Policiais ameaçaram levar padre a outro local para se explicar, mas desistiram | Foto:Daniel Kfouri
De acordo com o religioso, os policiais acompanharam a procissão até o final. O padre acredita que a presença da PM foi uma forma de intimidar um ato que, ao mesmo tempo que respeitava as tradições da Igreja Católica, também serviu como forma de manifestar o incômodo das pessoas que moram atualmente nas ruas da maior capital do país.
“Eu senti a presença dele como uma forma de intimidação. Nossa procissão teve várias reivindicações da população em situação de rua, denunciando a violência da polícia, por isso tem uma natureza diferente das vias sacras que ocorreram em outras paróquias da cidade. Claro que a polícia vai se incomodar muito mais com uma manifestação feita por essas pessoas”, aponta Lancellotti.
Cena da Via Sacra da população de rua, realizada na Sexta-Feira Santa | Foto:Daniel Kfouri
O padre ressaltou que os cristãos estão vivendo, ao final desta semana, um momento de reflexão sobre a morte de Jesus e, por isso, é tempo de pensar nos mais necessitados. “Que sejamos comprometidos na defesa da vida dos descartados e torturados pela violência e miséria que atormenta nosso povo”, disse o Lancelotti como mensagem de Páscoa.

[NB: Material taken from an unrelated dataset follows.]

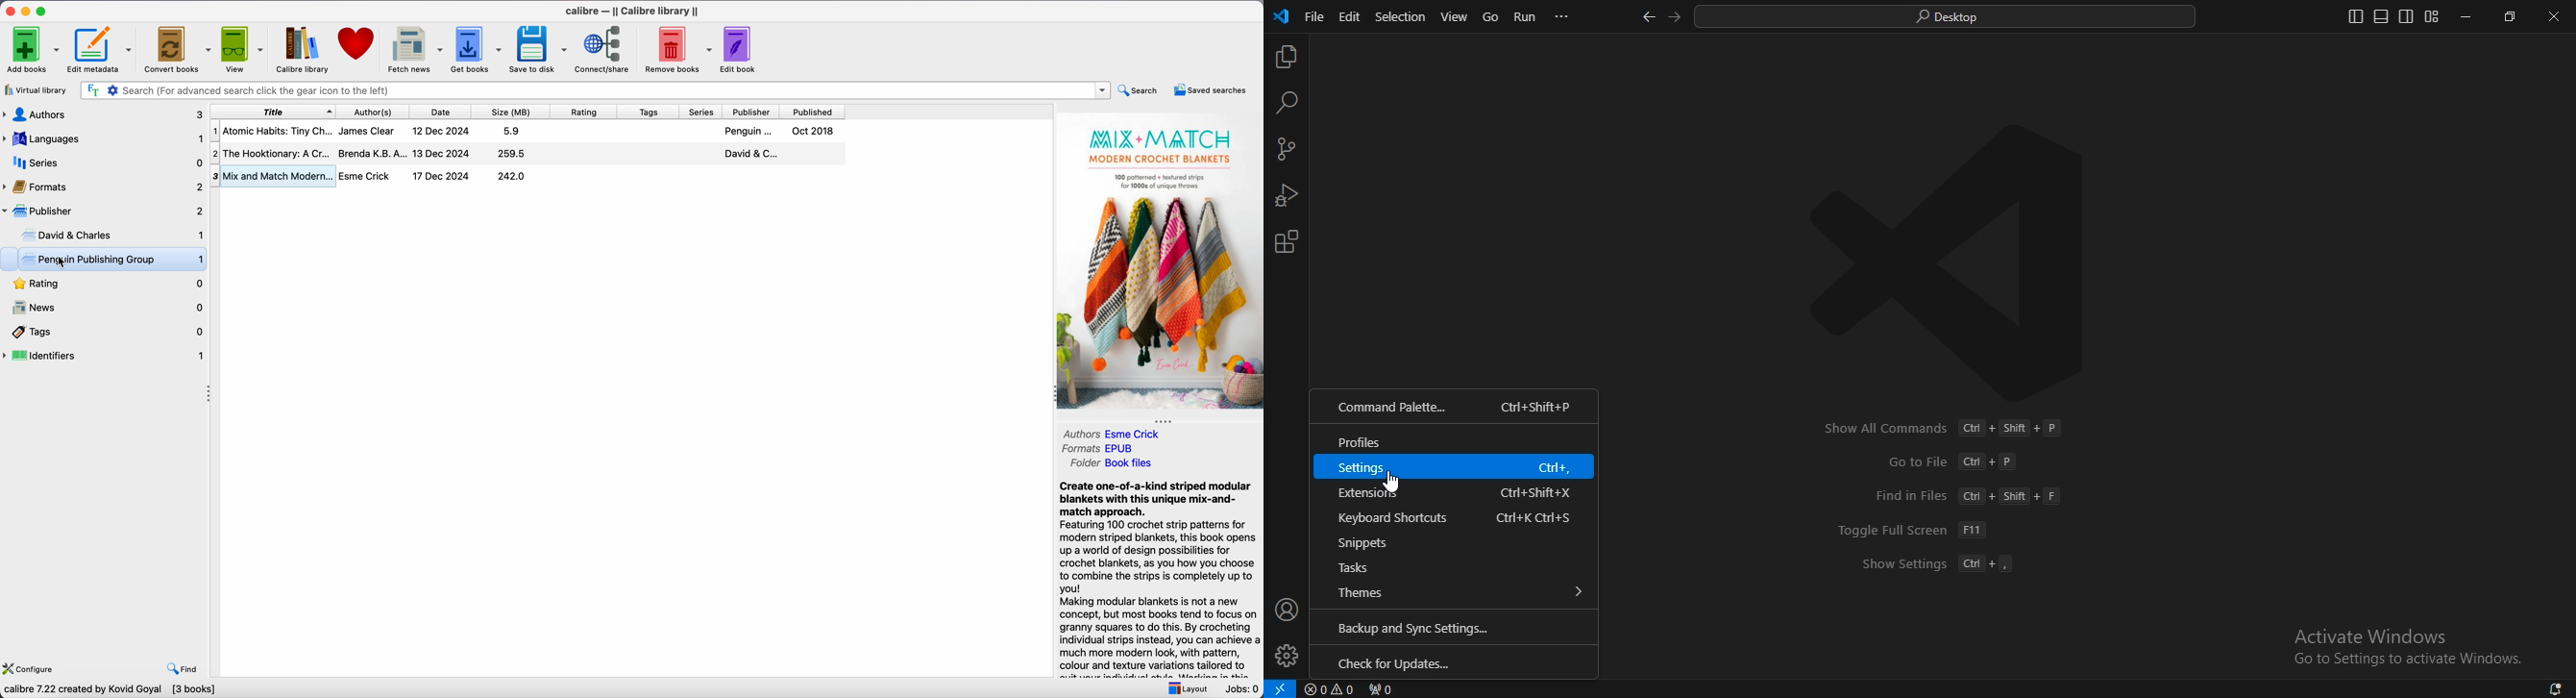 The image size is (2576, 700). I want to click on Jobs: 0, so click(1241, 689).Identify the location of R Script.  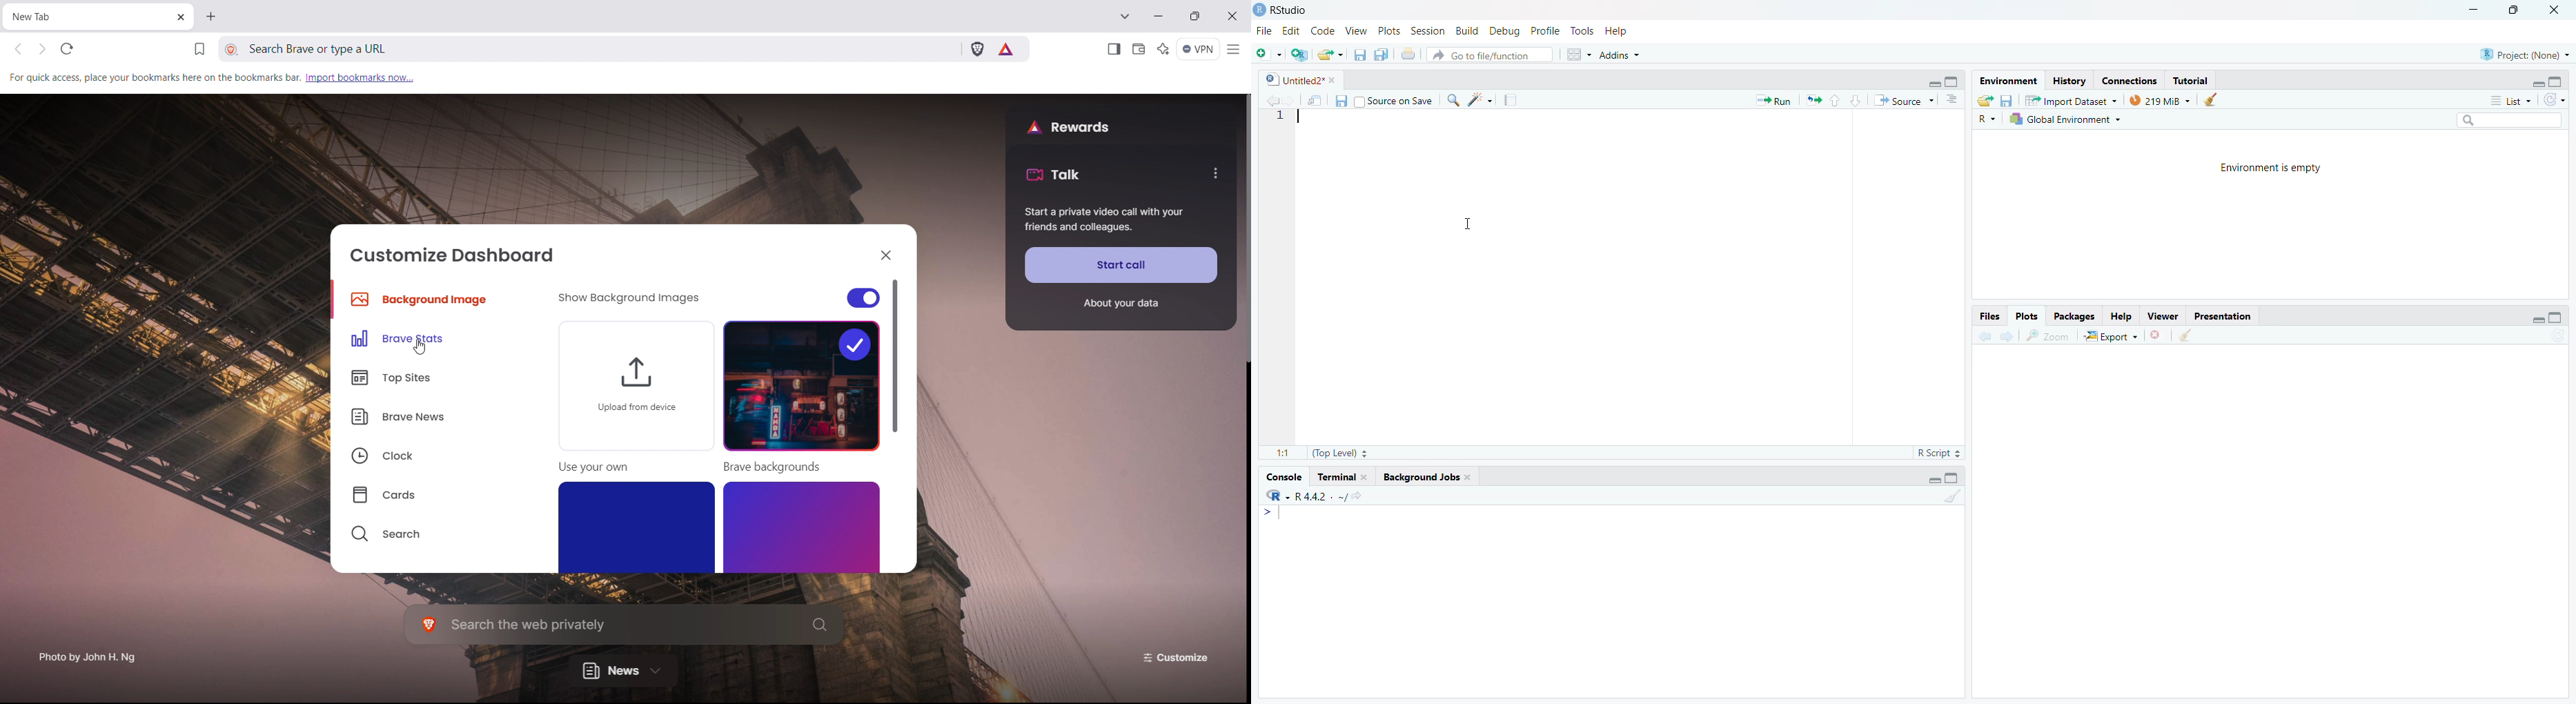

O número de pessoas vivendo nas ruas da capital paulista aumentou 31% nos últimos dois anos, saltando de 24.344 em 2019 para 31.884 em 2021, conforme oCenso da População de Ruadivulgado pela Secretaria Municipal de Assistência e Desenvolvimento Social. Também aumentou o número de famílias que deixaram de contar com um teto sobre suas cabeças: os entrevistados que relataram estar em situação de rua com uma pessoa da família, que eram 20% em 2019, eram 28,6% em 2021.
O que diz o governo
A reportagem questionou a assessoria de imprensa da Secretaria de Segurança Pública de São Paulo, do governo Rodrigo Garcia (PSDB), sobre o que motivou os policiais militares a abordarem o padre Júlio Lancelloti durante uma procissão. A resposta foi a seguinte:
A Polícia Militar acompanhou manifestação realizada nesta sexta-feira (15) que se deslocaram pelas principais vias do centro até à Secretaria da Segurança Pública (SSP) e posteriormente à Catedral da Sé, onde era realizado um teatro ao ar livre comemorativo a Semana Santa, seguido da celebração de uma missa. O ato reivindicatório por justiça e moradia aos cidadãos em situação de rua transcorreu de forma pacífica e não houve interdição das vias. Após o evento, os participantes se dispersaram.